L'un des bourreaux filmés par Daesh dans la dernière vidéo mise en ligne, et qui pourrait être Maxime, un Français parti en Syrie il y a plus d'un an.

L'un des bourreaux filmés par Daesh dans la dernière vidéo mise en ligne, et qui pourrait être Maxime, un Français parti en Syrie il y a plus d'un an. - BFMTV

L'un des bourreaux qui apparaît dans la vidéo diffusée dimanche par Daesh pourrait être un jeune Normand de 22 ans, parti en Syrie il y a quinze mois.

Un nouvel otage, Peter Kassig, 26 ans, a été exécuté par le groupe Etat islamique, qui a diffusé une vidéo de son corps dimanche. Dans cette même vidéo, dix-huit combattants jihadistes, le visage découvert, sont montrés en train d'égorger des soldats syriens, alignés à genoux. Parmi ces bourreaux "il y a une très forte présomption qu'il y a un, voire deux Français", indique à BFMTV Jean-Charles Brisard, spécialiste du terrorisme international.

Dimanche soir, le ministère de l'Intérieur cherchait à confirmer cette présence française. Selon nos informations, l'un d'eux serait Maxime, 22 ans, interviewé par BFMTV via Skype en juillet dernier (voir vidéo en pied de cet article). Le jeune homme, parti combattre en Syrie depuis une quinzaine de mois, "est surveillé de très près par le renseignement", confirme Jean-Charles Brisard, qui ajoute qu'il y a eu "différentes communications sur les réseaux sociaux qui ont pu confirmer de manière implicite la participation d'au moins un Français à ce massacre."

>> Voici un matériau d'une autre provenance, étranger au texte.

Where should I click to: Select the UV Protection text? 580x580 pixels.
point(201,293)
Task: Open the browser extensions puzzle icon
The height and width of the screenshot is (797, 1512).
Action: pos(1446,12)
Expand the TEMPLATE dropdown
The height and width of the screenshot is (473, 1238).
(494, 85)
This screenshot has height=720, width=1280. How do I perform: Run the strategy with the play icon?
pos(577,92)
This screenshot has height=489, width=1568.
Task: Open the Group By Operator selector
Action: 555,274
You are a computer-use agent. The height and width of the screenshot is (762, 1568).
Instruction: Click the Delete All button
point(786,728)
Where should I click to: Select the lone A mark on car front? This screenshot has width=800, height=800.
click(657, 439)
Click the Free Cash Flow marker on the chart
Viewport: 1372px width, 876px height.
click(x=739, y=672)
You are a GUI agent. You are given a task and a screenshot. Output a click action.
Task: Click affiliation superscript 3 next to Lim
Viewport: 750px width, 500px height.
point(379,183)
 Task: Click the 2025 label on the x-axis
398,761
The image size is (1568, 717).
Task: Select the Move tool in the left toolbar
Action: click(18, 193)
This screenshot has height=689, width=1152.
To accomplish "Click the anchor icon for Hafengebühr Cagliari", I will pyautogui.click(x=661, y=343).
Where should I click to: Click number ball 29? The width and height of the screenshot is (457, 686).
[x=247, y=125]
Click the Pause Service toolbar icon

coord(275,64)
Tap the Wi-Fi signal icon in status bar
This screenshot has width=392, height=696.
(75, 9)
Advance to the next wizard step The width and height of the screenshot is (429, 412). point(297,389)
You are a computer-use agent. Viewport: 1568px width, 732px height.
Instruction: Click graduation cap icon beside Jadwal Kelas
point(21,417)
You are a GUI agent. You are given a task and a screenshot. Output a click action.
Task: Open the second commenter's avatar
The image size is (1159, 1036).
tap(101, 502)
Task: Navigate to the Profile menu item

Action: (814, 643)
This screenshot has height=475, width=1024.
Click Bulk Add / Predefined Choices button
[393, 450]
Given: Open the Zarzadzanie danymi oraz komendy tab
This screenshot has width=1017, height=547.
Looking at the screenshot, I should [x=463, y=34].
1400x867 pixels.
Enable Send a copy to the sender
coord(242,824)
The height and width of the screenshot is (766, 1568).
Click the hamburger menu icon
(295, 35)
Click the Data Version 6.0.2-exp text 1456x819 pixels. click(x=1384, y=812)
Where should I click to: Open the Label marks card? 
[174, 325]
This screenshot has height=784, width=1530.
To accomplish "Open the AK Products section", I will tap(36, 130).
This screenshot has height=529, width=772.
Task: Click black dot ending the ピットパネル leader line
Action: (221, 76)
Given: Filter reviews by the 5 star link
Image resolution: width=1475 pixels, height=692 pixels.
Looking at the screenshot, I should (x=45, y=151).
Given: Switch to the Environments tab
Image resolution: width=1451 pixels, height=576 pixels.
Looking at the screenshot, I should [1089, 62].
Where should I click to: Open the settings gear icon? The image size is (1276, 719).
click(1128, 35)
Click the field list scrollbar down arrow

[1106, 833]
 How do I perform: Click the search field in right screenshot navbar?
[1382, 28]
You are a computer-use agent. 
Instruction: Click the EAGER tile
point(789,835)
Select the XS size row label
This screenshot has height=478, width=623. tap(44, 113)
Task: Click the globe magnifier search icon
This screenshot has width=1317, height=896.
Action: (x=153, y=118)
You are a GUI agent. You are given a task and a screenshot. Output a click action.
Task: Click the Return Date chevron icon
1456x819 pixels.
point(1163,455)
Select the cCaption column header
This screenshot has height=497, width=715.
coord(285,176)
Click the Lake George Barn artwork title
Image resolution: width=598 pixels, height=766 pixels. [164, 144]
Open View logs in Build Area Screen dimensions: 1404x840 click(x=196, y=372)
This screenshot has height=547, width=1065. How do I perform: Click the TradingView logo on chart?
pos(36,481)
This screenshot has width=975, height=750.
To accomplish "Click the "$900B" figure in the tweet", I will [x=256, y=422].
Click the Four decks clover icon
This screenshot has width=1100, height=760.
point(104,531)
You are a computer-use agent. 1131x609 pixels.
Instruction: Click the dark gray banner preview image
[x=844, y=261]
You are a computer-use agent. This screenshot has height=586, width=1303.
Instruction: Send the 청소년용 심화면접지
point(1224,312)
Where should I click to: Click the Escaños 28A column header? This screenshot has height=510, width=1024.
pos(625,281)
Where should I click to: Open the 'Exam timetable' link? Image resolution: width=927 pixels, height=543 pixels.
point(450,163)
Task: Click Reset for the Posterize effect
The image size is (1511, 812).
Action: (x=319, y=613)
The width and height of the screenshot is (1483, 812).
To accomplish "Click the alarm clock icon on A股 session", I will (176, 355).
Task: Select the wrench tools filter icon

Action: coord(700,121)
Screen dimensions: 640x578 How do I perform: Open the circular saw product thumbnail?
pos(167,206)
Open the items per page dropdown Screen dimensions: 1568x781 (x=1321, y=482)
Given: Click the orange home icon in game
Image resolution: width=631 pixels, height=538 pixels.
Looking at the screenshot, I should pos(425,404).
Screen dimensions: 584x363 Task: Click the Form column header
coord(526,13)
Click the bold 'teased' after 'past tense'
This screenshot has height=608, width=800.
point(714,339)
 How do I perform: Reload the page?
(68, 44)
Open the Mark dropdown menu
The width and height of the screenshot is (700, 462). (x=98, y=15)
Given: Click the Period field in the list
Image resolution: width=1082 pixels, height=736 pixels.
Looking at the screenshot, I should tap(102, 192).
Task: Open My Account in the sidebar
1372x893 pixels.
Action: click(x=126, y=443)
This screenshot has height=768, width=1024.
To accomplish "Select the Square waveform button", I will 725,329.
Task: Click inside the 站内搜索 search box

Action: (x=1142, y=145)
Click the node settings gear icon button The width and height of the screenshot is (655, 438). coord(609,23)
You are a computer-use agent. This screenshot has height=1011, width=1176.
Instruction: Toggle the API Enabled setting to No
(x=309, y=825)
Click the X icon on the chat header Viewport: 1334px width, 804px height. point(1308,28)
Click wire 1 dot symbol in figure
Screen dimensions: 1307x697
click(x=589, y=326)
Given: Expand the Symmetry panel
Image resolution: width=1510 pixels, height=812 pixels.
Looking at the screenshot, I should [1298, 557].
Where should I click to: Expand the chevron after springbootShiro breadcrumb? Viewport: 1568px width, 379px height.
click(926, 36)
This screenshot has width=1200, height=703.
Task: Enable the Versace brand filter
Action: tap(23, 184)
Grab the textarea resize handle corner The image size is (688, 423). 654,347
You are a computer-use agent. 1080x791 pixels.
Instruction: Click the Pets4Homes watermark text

Qui est Maxime, jihadiste normand?

Originaire d'un petit village de l'Eure, en Haute-Normandie, où il a grandi, Maxime avait un casier judiciaire vierge avant son départ pour la Syrie. Décrit comme un jeune homme "intelligent", "gentil" et "cool" par ses proches, Maxime, d'éducation catholique, a surpris tout le monde en se convertissant à l'Islam. Il y a environ deux ans, le jeune homme se montre très intéressé par la spiritualité et les religions, et finit par se tourner vers le Coran. Il raconte s'être ensuite radicalisé "seul sur Internet", notamment en visionnant des vidéos sur Youtube, sans n'avoir rencontré personne.

Son comportement change à ce moment là. "Il s'est laissé pousser la barbe, il a arrêté de boire de l'alcool, et tolérait moins ceux qui en buvaient à côté de lui, ce qui l'a isolé un peu, que ce soit dans sa famille, ou avec ses amis. Il a arrêté de faire la bise aux femmes, aussi. Pourquoi est-il parti là-bas?", s'interrogeait, désespérée, une proche de Maxime rencontrée par BFMTV après son départ pour la Syrie.

Missions de sécurisation

Pourquoi ce départ soudain vers le jihad? Parti en Mauritanie pour faire l'école à des enfants, Maxime, révolté par l'intervention française au Mali, souhaite se rendre sur place, mais finit par renoncer face à la difficulté de ce terrain. Selon nos informations, c'est à son retour en France, lorsqu'il apprend la montée en puissance du groupe Etat islamique en Syrie, qu'il entreprend de s'y rendre. Son trajet est classique: il passe par la Turquie pour rejoindre le territoire syrien, et les rangs de Daesh. Et y parvient sans encombre. Au sein de l'organisation jihadiste, il assure des missions de sécurisation, notamment lors de la prise de Mossoul, en juin 2014. Il est également formé au combat.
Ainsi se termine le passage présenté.